Sequence Operations Representation in Clef

Sequence Operations Representation in Clef

Status: Normative Last Updated: 2026-01-19 Depends On: Closure Representation, Seq Representation

1. Overview

Clef implements sequence operations (Seq.map, Seq.filter, Seq.take, Seq.fold, Seq.collect) as wrapper sequences that compose the flat closure architecture. This chapter specifies the memory representation, copy semantics, and composition model for sequence transformations.

Key Insight: Seq operations create wrapper sequences that contain both an inner sequence AND a transformation closure, both inlined (copied by value), following the flat closure model.

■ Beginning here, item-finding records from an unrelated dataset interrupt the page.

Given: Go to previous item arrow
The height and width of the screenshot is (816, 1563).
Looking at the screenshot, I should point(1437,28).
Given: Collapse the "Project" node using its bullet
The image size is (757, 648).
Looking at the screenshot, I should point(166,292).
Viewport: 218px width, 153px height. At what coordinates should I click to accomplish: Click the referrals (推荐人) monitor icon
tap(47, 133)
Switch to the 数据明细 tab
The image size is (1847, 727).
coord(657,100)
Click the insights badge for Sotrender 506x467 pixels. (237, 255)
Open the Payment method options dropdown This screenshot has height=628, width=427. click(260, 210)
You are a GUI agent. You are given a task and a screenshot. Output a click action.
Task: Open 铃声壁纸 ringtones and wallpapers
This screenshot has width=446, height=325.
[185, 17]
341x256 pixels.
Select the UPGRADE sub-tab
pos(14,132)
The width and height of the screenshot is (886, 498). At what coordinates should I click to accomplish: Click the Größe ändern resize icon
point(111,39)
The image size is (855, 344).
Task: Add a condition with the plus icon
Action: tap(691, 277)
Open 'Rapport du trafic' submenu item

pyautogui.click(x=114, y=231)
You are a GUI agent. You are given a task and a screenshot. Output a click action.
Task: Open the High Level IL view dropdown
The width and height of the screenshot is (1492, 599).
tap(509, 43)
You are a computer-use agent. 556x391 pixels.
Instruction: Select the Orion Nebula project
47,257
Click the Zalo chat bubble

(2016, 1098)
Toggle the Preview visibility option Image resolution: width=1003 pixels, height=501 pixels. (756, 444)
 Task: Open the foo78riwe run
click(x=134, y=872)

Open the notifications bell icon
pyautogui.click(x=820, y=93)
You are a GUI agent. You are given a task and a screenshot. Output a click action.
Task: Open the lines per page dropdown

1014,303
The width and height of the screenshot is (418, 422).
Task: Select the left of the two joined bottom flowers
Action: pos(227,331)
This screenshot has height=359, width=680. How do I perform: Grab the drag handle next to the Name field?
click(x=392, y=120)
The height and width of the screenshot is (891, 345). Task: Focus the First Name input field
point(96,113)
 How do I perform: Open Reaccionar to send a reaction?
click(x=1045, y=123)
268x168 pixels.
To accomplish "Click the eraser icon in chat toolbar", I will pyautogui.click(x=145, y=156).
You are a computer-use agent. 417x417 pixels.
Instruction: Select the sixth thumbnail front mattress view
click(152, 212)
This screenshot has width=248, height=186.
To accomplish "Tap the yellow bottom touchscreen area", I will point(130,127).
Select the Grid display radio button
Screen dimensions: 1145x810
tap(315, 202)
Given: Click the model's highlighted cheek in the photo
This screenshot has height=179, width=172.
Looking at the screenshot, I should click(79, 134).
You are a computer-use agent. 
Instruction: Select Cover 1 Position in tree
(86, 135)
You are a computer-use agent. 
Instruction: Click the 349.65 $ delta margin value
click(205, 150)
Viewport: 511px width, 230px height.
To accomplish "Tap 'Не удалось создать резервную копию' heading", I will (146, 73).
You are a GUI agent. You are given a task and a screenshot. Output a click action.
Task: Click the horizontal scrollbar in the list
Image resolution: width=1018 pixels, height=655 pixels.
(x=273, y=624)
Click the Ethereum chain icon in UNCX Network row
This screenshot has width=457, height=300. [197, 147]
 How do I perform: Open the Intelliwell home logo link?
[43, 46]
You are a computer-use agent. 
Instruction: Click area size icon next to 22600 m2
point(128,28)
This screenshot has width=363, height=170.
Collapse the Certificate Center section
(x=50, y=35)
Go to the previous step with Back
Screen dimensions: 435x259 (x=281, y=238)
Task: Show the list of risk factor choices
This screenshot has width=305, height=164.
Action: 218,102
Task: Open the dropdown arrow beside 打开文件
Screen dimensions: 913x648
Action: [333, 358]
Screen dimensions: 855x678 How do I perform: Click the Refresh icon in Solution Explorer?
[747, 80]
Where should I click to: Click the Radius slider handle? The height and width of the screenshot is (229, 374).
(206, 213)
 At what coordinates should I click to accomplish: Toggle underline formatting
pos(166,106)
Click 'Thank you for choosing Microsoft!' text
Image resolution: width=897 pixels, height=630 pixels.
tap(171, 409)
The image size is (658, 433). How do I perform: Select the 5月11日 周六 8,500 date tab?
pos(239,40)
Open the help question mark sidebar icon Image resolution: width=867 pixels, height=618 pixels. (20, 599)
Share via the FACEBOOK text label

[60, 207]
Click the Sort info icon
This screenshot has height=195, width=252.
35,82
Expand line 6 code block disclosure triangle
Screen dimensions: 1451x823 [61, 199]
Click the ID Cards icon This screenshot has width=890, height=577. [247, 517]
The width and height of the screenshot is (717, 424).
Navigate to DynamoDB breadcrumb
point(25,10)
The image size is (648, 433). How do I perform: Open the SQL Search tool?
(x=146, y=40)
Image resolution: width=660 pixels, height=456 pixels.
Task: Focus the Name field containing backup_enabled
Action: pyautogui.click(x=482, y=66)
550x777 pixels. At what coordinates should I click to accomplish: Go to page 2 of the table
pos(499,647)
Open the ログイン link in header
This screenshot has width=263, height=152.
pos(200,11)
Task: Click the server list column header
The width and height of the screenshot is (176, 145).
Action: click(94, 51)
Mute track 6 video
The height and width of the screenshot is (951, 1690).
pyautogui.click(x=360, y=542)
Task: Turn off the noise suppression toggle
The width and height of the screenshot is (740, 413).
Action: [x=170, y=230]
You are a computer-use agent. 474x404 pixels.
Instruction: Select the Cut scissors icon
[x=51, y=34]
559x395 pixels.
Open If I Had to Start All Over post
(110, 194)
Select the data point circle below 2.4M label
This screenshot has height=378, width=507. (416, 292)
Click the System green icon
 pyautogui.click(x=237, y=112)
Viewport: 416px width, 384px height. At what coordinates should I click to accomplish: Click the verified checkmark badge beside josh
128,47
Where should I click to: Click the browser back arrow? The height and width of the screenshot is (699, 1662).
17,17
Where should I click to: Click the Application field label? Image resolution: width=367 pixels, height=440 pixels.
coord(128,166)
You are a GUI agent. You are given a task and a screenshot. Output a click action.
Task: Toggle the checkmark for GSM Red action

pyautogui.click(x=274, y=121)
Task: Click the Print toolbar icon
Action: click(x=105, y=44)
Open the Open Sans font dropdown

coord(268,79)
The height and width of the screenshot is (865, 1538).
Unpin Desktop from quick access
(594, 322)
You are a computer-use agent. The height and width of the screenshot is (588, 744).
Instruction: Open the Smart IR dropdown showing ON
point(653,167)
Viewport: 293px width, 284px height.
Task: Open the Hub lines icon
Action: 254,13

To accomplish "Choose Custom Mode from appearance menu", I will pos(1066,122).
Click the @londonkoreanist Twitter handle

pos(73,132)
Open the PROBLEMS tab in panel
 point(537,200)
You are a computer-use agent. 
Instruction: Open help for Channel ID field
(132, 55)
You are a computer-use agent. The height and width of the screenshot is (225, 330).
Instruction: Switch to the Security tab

2. Relationship to Prior Chapters

Sequence operations build on:

Progressive Extension Pattern:

PRD-11 (Closures)     → Flat closure: {code_ptr, cap₀, cap₁, ...}
         ↓ extends
PRD-14 (Lazy)         → Extended closure: {computed, value, code_ptr, cap₀...}
         ↓ extends
PRD-15 (SimpleSeq)    → State machine: {state, current, code_ptr, cap₀..., internal₀...}
         ↓ composes
PRD-16 (SeqOperations)→ Wrapper seq: {state, current, code_ptr, inner_seq, closure}

3. Operation Classification

3.1 Transformers vs Consumers

CategoryOperationsBehaviorReturns
TransformerSeq.map, Seq.filter, Seq.takeCreates wrapper sequenceseq<'T>
ConsumerSeq.foldEagerly iterates, accumulates'S
Nested TransformerSeq.collectCreates wrapper with nested iterationseq<'T>

Transformers create a new seq struct that wraps the input sequence. Iteration is lazy.

Consumers immediately iterate the input sequence and return a non-sequence value.

3.2 Closure Requirements

Each operation takes a function argument:

OperationFunction TypeRole
Seq.map'a -> 'bMapper - transforms each element
Seq.filter'a -> boolPredicate - selects matching elements
Seq.take(none)Count parameter, not a closure
Seq.fold's -> 'a -> 'sFolder - accumulates state
Seq.collect'a -> seq<'b>Mapper - produces inner sequences

These function arguments are flat closures (per Closure Representation) and may capture variables from their defining scope.

4. Memory Layout Specifications

4.1 MapSeq Structure

MapSeq<A, B> with inner: Seq<A>, mapper: Closure<A -> B>
┌─────────────────────────────────────────────────────────────────────────┐
│ state: i32              (4 bytes) - wrapper state (always 0 or 1)       │
├─────────────────────────────────────────────────────────────────────────┤
│ current: B              (sizeof(B) bytes) - current transformed value   │
├─────────────────────────────────────────────────────────────────────────┤
│ code_ptr: ptr           (8 bytes) - MapMoveNext function address        │
├─────────────────────────────────────────────────────────────────────────┤
│ inner_seq: Seq<A>       (sizeof(Seq<A>) bytes) - INLINED, copied        │
├─────────────────────────────────────────────────────────────────────────┤
│ mapper: Closure         (sizeof(Closure) bytes) - INLINED, copied       │
└─────────────────────────────────────────────────────────────────────────┘

Field Indices:
  [0] = state
  [1] = current
  [2] = code_ptr
  [3] = inner_seq (entire struct, not pointer)
  [4] = mapper (entire closure struct, not pointer)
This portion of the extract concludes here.